Что это было⁈ Нет, я догадался, что меня сравнили со скульптурой, но что за нездоровый интерес к голому мужику?
— Мессалина! Так ее прозвали в Одессе, Нарышкину эту, — объяснил мне Иван Денисович. — Губу не раскатывай, стручок свой побереги. Ента мадам — токмо по чужим мужикам высокого рода. Свояка своего, боевого генерала, до развода со старшей сестрой довела… Ниже князя даже не шорохнится. Сам светлейший Воронцов, бают, в ее полюбовниках. Дочка от него. Тьфу!
Глупая вышла сцена, напрочь лишенная эротического подтекста. Неужто в дореволюционной России аристократия так смотрела на нижестоящих — от неродовитых дворян до крепостных? Кто я для «ентой мадам» — кусок мяса на экзотическом фоне Востока? А слуги? Пыль под ногами?
Чем дольше об этом думал, тем больше распалялся. Ладно, турки — люди архаичной культуры. Но столкнуться с современниками-соотечественниками Пушкина и вкусить всю прелесть сословного пренебрежения! О, теперь я лучше понимаю ярость грядущих поколений! Прав Иван Денисович — истинно «тьфу!».
С «Мессалиной» снова столкнулся в субботу, после парадного обеда.
Я, по наивности, думал, что обед в русском стиле — это окрошка да каша гречневая с грибами сушеными. Ха, не тут-то было. Оказалось, это способ сервировки. Вернее, ее отсутствия в моем старом-новом понимании. Что закуски, что горячее по переменам подают лакеи, а официанты лишь подтаскивают. Суеты — полна коробочка, даже меня впрягли помогать. Носились по коридорам, ор стоял такой — хорошо, в большом банкетном зале не слышали. А там столы — все в цветах и фруктах. Закусить нечем, если лакей вовремя не подаст. Один дурень блюдо с рыбой прямо на паркет вывалил — все смеялись. А если на платье той же Нарышкиной? Вот тут мы — те, кто прислуживал — посмеялись бы украдкой с превеликим нашим удовольствием.
Перед обещанным фейерверком все гости повалили в сад. Посланник Бутенев вышел под руку с увешанной жемчугами Нарышкиной. Как назло, я попался ему на глаза, он указал мне рукой быть поблизости. Сам усадил свою гостью за ажурный столик у большого розария. Вокруг на деревьях были развешены чудесные фонарики в виде виноградных лоз, подчеркивая романтичность окружающего сада. Его украшением выступал огромный платан, почему-то прозванный Готфридом Бульонским[2].
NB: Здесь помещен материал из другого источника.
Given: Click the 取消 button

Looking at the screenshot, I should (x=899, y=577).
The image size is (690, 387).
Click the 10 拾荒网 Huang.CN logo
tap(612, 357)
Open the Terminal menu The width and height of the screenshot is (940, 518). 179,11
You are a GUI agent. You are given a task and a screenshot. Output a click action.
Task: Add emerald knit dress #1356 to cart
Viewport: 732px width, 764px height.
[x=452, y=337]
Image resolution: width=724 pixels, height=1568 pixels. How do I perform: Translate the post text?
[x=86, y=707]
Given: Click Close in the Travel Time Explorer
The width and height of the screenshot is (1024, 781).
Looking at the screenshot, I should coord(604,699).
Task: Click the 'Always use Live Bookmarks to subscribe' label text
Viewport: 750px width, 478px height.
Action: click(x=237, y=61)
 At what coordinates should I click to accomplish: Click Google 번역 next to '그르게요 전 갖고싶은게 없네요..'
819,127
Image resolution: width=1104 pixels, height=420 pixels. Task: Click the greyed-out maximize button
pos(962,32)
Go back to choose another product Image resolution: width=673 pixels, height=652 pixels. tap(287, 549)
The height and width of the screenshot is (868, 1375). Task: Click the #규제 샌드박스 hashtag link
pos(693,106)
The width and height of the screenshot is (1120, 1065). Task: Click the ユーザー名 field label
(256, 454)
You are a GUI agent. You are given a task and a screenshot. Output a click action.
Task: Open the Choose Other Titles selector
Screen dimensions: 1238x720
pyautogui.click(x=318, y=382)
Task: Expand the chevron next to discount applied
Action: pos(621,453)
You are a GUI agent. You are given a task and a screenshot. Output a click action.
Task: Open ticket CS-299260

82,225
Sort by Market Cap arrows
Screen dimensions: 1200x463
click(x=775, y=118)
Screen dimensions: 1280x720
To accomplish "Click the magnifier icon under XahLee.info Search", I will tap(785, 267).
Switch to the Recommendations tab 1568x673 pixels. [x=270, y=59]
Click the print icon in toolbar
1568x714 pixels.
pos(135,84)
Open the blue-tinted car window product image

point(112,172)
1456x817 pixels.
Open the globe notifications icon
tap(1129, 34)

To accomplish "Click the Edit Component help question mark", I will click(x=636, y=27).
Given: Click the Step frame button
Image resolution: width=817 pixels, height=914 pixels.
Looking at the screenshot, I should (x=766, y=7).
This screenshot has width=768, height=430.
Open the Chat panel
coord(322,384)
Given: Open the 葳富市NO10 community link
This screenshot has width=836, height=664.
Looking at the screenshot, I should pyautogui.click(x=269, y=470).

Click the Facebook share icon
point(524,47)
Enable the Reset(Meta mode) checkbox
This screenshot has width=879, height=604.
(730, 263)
Разговор эта парочка вела, к моему удивлению, на русском, что гостью явно раздражало. Она не переставала капризно жаловаться:
— Мой друг, к чему вы мучаете меня этими разговорами по-русски? Наш язык — французский! Быть может, оставим эти реверансы? Неужто царь вам так велит?
— Позвольте историю, мадам, — Нарышкина поощрительно кивнула. — Под Шумлой, в 28-м годе, в военном лагере поручено мне было составить депешу. Государь повелел написать именно по-русски. Девять раз переписывал, помощи просил у знатоков. У нас ведь как, у дипломатов? Пишешь по-французски, с первой фразы понятно, о чем будет документ. А по-русски не умеем так, в двух словах, все изящно обставить. Вот и приходится нам, можно сказать, переучиваться. Чтоб засиять подобно Авроре!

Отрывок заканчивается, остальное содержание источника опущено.